What is asked:
[1] In the message about priority topics, at what percentile of inbound message rate is the "hot" consumer group planned to be provisioned?
[2] Reproduce the portion of the message about priority topics from "We want the" to "could *potentially* solve this.", word for word.

Text provided:
· · · ·
Use case:
I work for a company that ingests events that come from both real-time
sources (which spike during the day) and historical log data.

We want the real-time data processed in minutes, and the historical log
data processed within hours. The consumer's business logic is the same.

Our current plan is to have two topics, and two downstream consumer groups.
We plan to have the "hot" consumer group of the real-time data provisioned
at the 90th percentile of inbound message rate. And the "cold" log data at
the 60th percentile because it's okay if it takes longer to absorb spikes
in cold data.

Priority topics could *potentially* solve this.

However, one problem we've hit with a similar priority queuing system built
using a different tech stack was that if there was even a handful of
messages in the priority queues, those would keep the consumer just busy
enough that the cold data would never be processed.
· · · ·
Given information:
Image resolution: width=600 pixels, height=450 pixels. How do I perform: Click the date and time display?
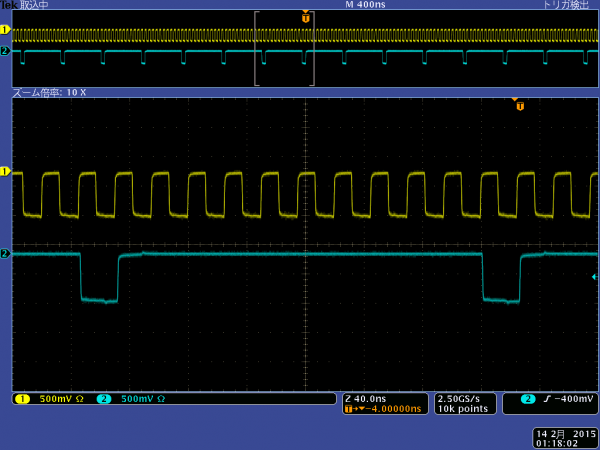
· · · ·
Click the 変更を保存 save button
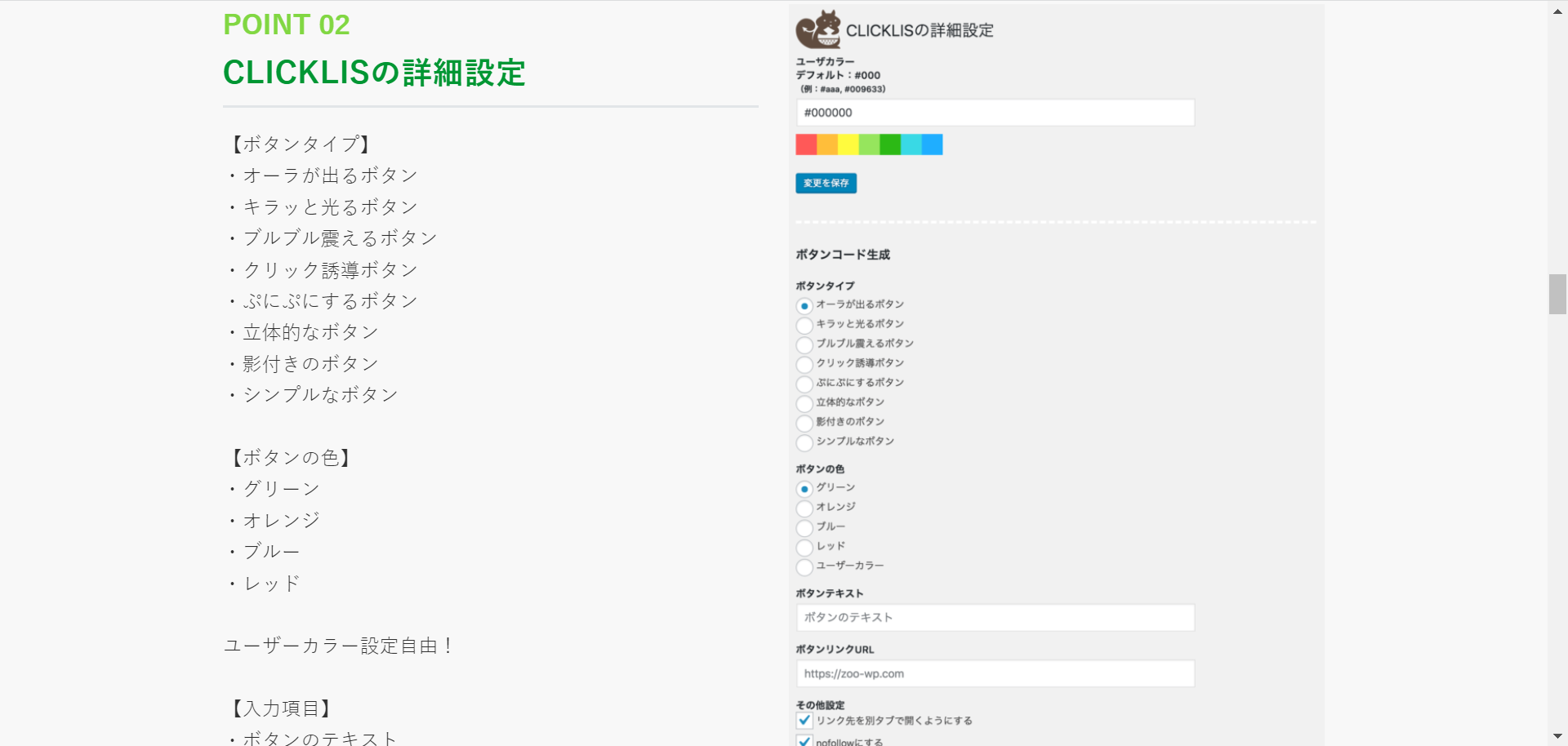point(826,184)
· · · ·
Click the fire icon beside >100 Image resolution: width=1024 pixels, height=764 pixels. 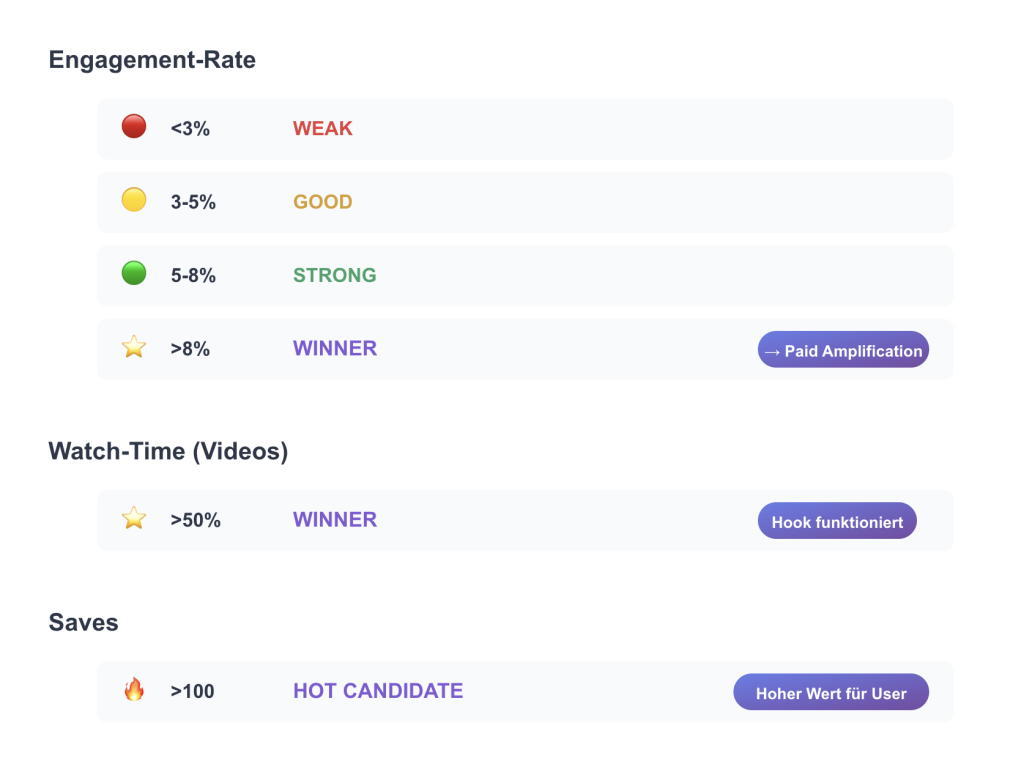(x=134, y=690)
· · · ·
Written answers:
[1] The 90th percentile.

[2]
We want the real-time data processed in minutes, and the historical log
data processed within hours. The consumer's business logic is the same.

Our current plan is to have two topics, and two downstream consumer groups.
We plan to have the "hot" consumer group of the real-time data provisioned
at the 90th percentile of inbound message rate. And the "cold" log data at
the 60th percentile because it's okay if it takes longer to absorb spikes
in cold data.

Priority topics could *potentially* solve this.